● **TASK**
Which lines in the items below contain the string "link" with the same letter case? Report each of those lines in full.

● **DATA FOR PROCESSING**
+++

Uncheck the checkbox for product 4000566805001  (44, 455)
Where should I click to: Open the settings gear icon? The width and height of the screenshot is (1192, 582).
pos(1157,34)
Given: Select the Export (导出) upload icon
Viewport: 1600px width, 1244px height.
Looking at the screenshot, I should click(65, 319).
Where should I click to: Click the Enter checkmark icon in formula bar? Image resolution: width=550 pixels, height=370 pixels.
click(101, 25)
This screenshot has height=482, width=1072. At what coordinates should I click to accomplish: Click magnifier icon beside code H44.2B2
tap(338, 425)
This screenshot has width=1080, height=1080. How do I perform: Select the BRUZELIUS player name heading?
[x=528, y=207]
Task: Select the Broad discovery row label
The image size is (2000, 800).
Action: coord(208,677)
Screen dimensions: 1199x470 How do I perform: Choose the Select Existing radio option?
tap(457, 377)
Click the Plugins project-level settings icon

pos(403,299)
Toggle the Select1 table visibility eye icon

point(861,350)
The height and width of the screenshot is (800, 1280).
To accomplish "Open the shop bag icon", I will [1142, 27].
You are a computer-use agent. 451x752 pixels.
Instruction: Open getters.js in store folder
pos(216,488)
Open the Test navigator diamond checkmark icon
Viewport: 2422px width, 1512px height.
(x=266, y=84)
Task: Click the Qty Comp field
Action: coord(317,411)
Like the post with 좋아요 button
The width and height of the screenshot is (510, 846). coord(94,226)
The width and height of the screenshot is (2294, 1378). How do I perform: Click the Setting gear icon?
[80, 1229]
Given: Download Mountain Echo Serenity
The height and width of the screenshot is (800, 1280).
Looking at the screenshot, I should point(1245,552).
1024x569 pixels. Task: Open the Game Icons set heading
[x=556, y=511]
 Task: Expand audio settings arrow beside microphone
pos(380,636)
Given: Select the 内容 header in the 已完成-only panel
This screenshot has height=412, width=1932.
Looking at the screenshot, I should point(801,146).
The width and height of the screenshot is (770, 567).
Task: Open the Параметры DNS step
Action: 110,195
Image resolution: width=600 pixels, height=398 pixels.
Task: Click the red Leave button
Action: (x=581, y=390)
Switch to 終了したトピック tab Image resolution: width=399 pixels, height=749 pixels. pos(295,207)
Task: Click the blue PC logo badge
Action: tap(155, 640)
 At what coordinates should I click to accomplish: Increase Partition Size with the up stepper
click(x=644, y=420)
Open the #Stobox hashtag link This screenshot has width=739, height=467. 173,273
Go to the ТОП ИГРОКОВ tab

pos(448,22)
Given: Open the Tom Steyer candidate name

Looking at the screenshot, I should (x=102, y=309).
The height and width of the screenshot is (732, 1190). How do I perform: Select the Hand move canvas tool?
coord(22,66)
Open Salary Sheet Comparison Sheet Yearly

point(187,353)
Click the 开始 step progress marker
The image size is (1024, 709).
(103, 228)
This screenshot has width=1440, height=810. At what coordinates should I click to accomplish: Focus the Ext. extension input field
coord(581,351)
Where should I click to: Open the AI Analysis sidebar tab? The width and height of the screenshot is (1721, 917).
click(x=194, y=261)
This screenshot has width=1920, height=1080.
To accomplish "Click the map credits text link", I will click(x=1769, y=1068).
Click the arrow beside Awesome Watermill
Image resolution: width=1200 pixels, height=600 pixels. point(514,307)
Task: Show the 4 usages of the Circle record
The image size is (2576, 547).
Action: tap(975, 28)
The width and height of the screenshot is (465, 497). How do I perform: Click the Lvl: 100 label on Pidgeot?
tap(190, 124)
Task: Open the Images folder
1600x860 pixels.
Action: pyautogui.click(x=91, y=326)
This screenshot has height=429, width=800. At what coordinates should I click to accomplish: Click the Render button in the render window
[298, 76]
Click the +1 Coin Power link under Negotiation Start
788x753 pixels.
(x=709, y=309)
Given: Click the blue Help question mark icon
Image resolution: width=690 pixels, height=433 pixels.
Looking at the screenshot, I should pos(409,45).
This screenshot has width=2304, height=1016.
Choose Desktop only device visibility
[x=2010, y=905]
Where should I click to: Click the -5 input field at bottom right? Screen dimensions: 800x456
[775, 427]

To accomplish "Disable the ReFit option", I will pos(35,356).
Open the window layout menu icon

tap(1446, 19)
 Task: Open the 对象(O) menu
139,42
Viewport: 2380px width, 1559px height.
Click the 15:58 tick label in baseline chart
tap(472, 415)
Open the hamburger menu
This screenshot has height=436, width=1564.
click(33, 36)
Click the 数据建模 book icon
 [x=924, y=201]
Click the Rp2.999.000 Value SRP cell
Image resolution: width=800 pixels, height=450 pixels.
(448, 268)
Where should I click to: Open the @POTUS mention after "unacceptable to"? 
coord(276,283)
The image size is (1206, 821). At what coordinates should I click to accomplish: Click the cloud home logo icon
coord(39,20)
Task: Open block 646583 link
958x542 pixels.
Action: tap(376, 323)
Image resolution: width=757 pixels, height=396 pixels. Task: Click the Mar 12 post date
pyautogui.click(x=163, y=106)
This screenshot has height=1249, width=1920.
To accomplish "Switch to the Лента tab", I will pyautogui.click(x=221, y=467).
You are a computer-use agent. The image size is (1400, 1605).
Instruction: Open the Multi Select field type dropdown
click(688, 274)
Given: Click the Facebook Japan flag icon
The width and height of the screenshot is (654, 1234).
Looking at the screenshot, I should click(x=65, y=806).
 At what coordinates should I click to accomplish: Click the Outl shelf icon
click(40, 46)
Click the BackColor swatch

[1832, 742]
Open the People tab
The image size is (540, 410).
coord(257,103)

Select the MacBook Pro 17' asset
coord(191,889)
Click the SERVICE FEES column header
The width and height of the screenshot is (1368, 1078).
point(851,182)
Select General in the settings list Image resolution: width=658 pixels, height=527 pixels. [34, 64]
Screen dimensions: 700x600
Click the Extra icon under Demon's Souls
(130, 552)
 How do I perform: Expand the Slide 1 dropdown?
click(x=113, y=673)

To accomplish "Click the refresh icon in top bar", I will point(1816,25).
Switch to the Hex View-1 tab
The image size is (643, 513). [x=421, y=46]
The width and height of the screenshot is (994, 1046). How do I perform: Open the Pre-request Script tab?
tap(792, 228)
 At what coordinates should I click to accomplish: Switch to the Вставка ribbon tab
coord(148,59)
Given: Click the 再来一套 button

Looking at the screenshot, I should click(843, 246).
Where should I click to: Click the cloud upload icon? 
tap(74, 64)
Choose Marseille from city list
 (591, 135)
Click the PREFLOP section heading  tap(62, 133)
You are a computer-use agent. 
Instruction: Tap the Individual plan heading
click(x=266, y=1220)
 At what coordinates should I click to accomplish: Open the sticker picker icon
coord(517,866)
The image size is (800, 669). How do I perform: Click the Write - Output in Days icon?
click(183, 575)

+++

● **OUTPUT OF THE TASK**
Open the #Stobox hashtag link This screenshot has width=739, height=467. 173,273
To accomplish "Click the map credits text link", I will click(x=1769, y=1068).
Click the +1 Coin Power link under Negotiation Start
Task: Open block 646583 link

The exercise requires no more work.